### Exercise:
The line with "October 15, 2008 at 10:06 pm (46, 1455)", the line with "rima (31, 845)", and all lines between them in the material below: return these exactly, and no others.

### Exercise materials:
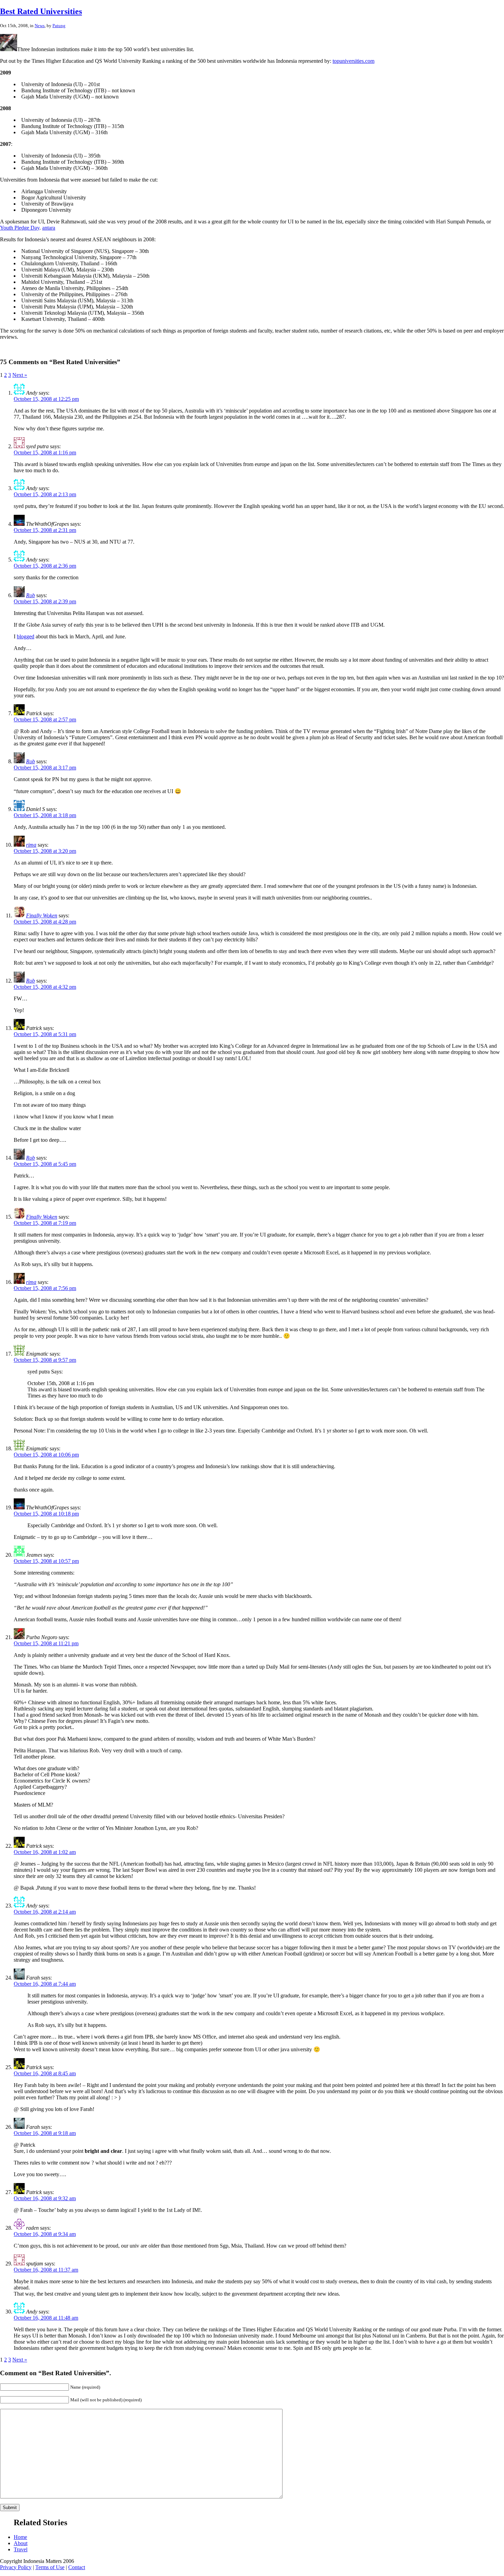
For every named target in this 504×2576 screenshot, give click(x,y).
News (40, 25)
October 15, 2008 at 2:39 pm (45, 601)
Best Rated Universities (41, 11)
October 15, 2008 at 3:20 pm (45, 851)
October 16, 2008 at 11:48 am (46, 2318)
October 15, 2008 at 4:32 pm (45, 987)
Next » (19, 375)
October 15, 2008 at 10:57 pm (46, 1561)
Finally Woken (41, 915)
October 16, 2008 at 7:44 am (45, 1984)
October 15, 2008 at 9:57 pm (45, 1360)
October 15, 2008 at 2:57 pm (45, 719)
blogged (25, 636)
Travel (20, 2549)
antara (48, 228)
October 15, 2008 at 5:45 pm (45, 1164)
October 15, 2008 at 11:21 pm (46, 1643)
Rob (30, 595)
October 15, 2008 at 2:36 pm (45, 566)
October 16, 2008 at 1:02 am (45, 1852)
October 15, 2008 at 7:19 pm (45, 1223)
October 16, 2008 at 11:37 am (46, 2270)
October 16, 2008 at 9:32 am (45, 2198)
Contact (76, 2567)
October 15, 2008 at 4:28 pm (45, 922)
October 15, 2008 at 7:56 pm (45, 1288)
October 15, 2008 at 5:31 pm (45, 1034)
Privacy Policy (16, 2567)
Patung (58, 25)
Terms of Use (49, 2567)
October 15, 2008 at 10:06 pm (46, 1455)
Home (20, 2537)
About (20, 2543)
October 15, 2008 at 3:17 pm (45, 767)
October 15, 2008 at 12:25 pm (46, 399)
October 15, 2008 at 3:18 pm (45, 815)
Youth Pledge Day (19, 228)
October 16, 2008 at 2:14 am (45, 1912)
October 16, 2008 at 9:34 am (45, 2234)
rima (31, 845)
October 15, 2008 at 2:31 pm (45, 530)
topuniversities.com (353, 61)
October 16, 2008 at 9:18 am (45, 2133)
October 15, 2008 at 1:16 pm (45, 452)
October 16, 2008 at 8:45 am (45, 2073)
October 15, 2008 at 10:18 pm (46, 1514)
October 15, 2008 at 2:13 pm (45, 494)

### Response to this exercise:
October 15, 2008 at 10:06 pm (46, 1455)
Home (20, 2537)
About (20, 2543)
October 15, 2008 at 3:17 pm (45, 767)
October 15, 2008 at 12:25 pm (46, 399)
October 15, 2008 at 3:18 pm (45, 815)
Youth Pledge Day (19, 228)
October 16, 2008 at 2:14 am (45, 1912)
October 16, 2008 at 9:34 am (45, 2234)
rima (31, 845)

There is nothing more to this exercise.